»»

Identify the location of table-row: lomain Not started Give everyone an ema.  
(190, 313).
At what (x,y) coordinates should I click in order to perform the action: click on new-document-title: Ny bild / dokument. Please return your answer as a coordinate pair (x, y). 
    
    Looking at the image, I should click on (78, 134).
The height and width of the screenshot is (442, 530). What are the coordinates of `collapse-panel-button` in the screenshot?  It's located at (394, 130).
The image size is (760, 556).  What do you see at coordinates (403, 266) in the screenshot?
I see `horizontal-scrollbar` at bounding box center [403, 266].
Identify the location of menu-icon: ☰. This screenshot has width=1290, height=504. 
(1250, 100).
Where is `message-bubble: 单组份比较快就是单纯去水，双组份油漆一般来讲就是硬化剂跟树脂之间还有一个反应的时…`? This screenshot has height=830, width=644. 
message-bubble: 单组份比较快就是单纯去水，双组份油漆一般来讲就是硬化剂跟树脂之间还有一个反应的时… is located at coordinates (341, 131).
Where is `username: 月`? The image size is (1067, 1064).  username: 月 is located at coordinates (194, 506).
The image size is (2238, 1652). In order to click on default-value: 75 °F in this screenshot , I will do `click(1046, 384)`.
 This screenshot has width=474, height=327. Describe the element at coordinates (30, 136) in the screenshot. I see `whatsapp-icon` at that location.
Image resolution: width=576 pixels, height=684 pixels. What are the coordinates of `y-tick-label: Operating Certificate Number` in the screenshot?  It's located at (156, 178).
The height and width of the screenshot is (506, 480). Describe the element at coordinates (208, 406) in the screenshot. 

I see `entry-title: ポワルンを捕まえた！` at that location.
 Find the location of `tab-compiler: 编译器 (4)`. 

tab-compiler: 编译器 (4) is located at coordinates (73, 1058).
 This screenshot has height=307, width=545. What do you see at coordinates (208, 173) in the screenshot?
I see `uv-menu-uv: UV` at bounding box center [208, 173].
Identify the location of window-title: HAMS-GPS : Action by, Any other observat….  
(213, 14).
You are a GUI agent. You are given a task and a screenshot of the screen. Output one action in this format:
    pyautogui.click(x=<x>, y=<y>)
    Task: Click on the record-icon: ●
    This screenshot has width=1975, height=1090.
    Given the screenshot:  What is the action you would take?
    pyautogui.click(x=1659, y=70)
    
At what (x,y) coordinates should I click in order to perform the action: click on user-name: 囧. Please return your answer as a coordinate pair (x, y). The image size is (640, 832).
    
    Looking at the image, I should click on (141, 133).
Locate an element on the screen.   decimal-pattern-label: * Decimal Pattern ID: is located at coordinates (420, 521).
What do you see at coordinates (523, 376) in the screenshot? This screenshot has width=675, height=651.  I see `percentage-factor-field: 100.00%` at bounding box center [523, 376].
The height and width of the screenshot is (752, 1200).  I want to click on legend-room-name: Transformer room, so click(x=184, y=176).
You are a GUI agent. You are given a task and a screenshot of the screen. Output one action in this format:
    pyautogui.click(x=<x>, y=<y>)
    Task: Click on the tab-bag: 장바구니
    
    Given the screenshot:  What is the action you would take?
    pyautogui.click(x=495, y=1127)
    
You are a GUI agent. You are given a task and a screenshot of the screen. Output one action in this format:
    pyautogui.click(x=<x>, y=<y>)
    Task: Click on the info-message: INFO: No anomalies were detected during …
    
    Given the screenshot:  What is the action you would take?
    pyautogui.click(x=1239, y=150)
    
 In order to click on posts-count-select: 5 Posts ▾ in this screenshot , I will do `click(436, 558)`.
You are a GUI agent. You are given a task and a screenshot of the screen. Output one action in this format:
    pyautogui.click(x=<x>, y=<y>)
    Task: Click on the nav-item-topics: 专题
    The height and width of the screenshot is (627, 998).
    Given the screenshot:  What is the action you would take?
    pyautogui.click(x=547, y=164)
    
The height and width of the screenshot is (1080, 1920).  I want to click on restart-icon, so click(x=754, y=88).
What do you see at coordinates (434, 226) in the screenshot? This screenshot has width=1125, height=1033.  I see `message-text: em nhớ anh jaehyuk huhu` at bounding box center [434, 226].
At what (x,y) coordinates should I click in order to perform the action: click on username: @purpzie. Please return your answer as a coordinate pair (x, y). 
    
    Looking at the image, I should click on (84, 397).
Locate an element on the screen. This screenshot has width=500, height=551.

««

» What the exercise asks: Render the lines above as a JSON array of strings, one string per line, with blank lines omitted.

» Problem solution:
[
  "Identify the location of table-row: lomain Not started Give everyone an ema.  ",
  "(190, 313).",
  "At what (x,y) coordinates should I click in order to perform the action: click on new-document-title: Ny bild / dokument. Please return your answer as a coordinate pair (x, y). ",
  "    Looking at the image, I should click on (78, 134).",
  "The height and width of the screenshot is (442, 530). What are the coordinates of `collapse-panel-button` in the screenshot?  It's located at (394, 130).",
  "The image size is (760, 556).  What do you see at coordinates (403, 266) in the screenshot?",
  "I see `horizontal-scrollbar` at bounding box center [403, 266].",
  "Identify the location of menu-icon: ☰. This screenshot has width=1290, height=504. ",
  "(1250, 100).",
  "Where is `message-bubble: 单组份比较快就是单纯去水，双组份油漆一般来讲就是硬化剂跟树脂之间还有一个反应的时…`? This screenshot has height=830, width=644. ",
  "message-bubble: 单组份比较快就是单纯去水，双组份油漆一般来讲就是硬化剂跟树脂之间还有一个反应的时… is located at coordinates (341, 131).",
  "Where is `username: 月`? The image size is (1067, 1064).  username: 月 is located at coordinates (194, 506).",
  "The image size is (2238, 1652). In order to click on default-value: 75 °F in this screenshot , I will do `click(1046, 384)`.",
  " This screenshot has width=474, height=327. Describe the element at coordinates (30, 136) in the screenshot. I see `whatsapp-icon` at that location.",
  "Image resolution: width=576 pixels, height=684 pixels. What are the coordinates of `y-tick-label: Operating Certificate Number` in the screenshot?  It's located at (156, 178).",
  "The height and width of the screenshot is (506, 480). Describe the element at coordinates (208, 406) in the screenshot. ",
  "I see `entry-title: ポワルンを捕まえた！` at that location.",
  " Find the location of `tab-compiler: 编译器 (4)`. ",
  "tab-compiler: 编译器 (4) is located at coordinates (73, 1058).",
  " This screenshot has height=307, width=545. What do you see at coordinates (208, 173) in the screenshot?",
  "I see `uv-menu-uv: UV` at bounding box center [208, 173].",
  "Identify the location of window-title: HAMS-GPS : Action by, Any other observat….  ",
  "(213, 14).",
  "You are a GUI agent. You are given a task and a screenshot of the screen. Output one action in this format:",
  "    pyautogui.click(x=<x>, y=<y>)",
  "    Task: Click on the record-icon: ●",
  "    This screenshot has width=1975, height=1090.",
  "    Given the screenshot:  What is the action you would take?",
  "    pyautogui.click(x=1659, y=70)",
  "At what (x,y) coordinates should I click in order to perform the action: click on user-name: 囧. Please return your answer as a coordinate pair (x, y). The image size is (640, 832).",
  "    Looking at the image, I should click on (141, 133).",
  "Locate an element on the screen.   decimal-pattern-label: * Decimal Pattern ID: is located at coordinates (420, 521).",
  "What do you see at coordinates (523, 376) in the screenshot? This screenshot has width=675, height=651.  I see `percentage-factor-field: 100.00%` at bounding box center [523, 376].",
  "The height and width of the screenshot is (752, 1200).  I want to click on legend-room-name: Transformer room, so click(x=184, y=176).",
  "You are a GUI agent. You are given a task and a screenshot of the screen. Output one action in this format:",
  "    pyautogui.click(x=<x>, y=<y>)",
  "    Task: Click on the tab-bag: 장바구니",
  "    Given the screenshot:  What is the action you would take?",
  "    pyautogui.click(x=495, y=1127)",
  "You are a GUI agent. You are given a task and a screenshot of the screen. Output one action in this format:",
  "    pyautogui.click(x=<x>, y=<y>)",
  "    Task: Click on the info-message: INFO: No anomalies were detected during …",
  "    Given the screenshot:  What is the action you would take?",
  "    pyautogui.click(x=1239, y=150)",
  " In order to click on posts-count-select: 5 Posts ▾ in this screenshot , I will do `click(436, 558)`.",
  "You are a GUI agent. You are given a task and a screenshot of the screen. Output one action in this format:",
  "    pyautogui.click(x=<x>, y=<y>)",
  "    Task: Click on the nav-item-topics: 专题",
  "    The height and width of the screenshot is (627, 998).",
  "    Given the screenshot:  What is the action you would take?",
  "    pyautogui.click(x=547, y=164)",
  "The height and width of the screenshot is (1080, 1920).  I want to click on restart-icon, so click(x=754, y=88).",
  "What do you see at coordinates (434, 226) in the screenshot? This screenshot has width=1125, height=1033.  I see `message-text: em nhớ anh jaehyuk huhu` at bounding box center [434, 226].",
  "At what (x,y) coordinates should I click in order to perform the action: click on username: @purpzie. Please return your answer as a coordinate pair (x, y). ",
  "    Looking at the image, I should click on (84, 397).",
  "Locate an element on the screen. This screenshot has width=500, height=551."
]